Illinois manufacturers are acutely aware of the fact that continuing state-mandated cost increases for manufacturing over a period of years have resulted in a serious loss of high-paying manufacturing jobs for Illinois. As a direct result, the population growth of Illinois is stalled, per capita income has dropped precipitously, job growth has halted. This type of economic stress creates a continuing need for more tax increases to fund problems that arise from a lowering of economic wealth and an increasing number of people and institutions who depend on the private sector to support their well-being. Obviously, this is not encouraging to manufacturers considering the expansion or even retention of existing manufacturing facilities in the state.
We believe that the governor and the General Assembly must come to grips with the grave problems of Illinois' rapidly deteriorating industrial base. A tax increase could be of minor interest to Illinois manufacturers if their primary concerns were addressed by:
• Reducing the high cost of workers comp.
• Reducing unemployment taxes.
• Repealing the Scaffold Act.
• Eliminating the tax on energy used in manufacturing production.
• A five-year moratorium on additional environmental regulations.

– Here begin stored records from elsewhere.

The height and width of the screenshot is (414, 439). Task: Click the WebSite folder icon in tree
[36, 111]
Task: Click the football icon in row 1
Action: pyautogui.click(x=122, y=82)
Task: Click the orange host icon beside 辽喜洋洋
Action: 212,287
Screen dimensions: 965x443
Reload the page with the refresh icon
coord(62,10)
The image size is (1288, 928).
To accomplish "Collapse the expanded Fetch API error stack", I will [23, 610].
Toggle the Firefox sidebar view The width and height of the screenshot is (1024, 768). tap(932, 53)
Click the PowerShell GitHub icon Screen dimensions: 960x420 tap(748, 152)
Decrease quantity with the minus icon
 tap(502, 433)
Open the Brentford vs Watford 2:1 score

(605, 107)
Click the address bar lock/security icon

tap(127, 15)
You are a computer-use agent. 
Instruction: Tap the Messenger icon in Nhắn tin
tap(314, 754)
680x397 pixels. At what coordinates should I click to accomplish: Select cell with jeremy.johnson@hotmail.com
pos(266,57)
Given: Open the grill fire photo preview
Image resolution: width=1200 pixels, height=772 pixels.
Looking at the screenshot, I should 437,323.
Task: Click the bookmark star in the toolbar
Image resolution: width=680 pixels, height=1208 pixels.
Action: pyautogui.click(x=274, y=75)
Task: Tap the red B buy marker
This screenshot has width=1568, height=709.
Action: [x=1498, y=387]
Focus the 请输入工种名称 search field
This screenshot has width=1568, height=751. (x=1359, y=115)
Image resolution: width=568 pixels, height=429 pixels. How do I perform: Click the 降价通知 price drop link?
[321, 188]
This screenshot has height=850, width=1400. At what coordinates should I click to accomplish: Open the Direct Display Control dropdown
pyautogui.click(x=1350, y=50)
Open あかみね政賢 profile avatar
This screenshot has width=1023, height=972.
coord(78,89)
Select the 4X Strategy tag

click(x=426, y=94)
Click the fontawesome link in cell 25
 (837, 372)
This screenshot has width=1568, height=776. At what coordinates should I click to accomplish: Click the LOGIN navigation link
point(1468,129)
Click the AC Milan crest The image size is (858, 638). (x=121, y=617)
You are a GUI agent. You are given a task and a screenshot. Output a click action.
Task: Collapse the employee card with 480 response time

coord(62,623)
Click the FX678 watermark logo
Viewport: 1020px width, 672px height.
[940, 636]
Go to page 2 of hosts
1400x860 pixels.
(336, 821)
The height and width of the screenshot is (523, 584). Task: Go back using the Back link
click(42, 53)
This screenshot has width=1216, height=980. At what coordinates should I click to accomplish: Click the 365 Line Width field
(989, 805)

Since all of the exorbitant costs related to the above are paid without regard to whether a manufacturer has a profit, positive action on these measures alone would bring a sharp improvement in the Illinois manufacturing climate and be such a significant force for creating jobs in Illinois that the proposed taxes on income could be much more easily absorbed by the economy of this state. The General Assembly and the governor cannot continue to keep the outlandish state-mandated employment cost burden that currently confronts Illinois manufacturers if they expect meaningful job growth to ever again occur in Illinois.
It's time for the governor and the Illinois General Assembly to alleviate these major employer problems and thus convince those in the industrial sector that our government leaders understand the need for cutting employer costs in order to increase Illinois employment. Manufacturers are aware that economic development in Illinois is not going to come about as a result of manipulating the marketplace through subsidies or property tax abatements. Meaningful economic development will come when the governor and the majority members of the Illinois General Assembly are ready to acknowledge that the tax and overhead burden on Illinois industry, to the extent that it's controlled by Illinois government, must be reduced.
William E. Dart is vice president for government affairs of the Illinois Manufacturers' Association. The IMA's 5,100 members employ 771,000 people, 75 percent of Illinois citizens employed in manufacturing.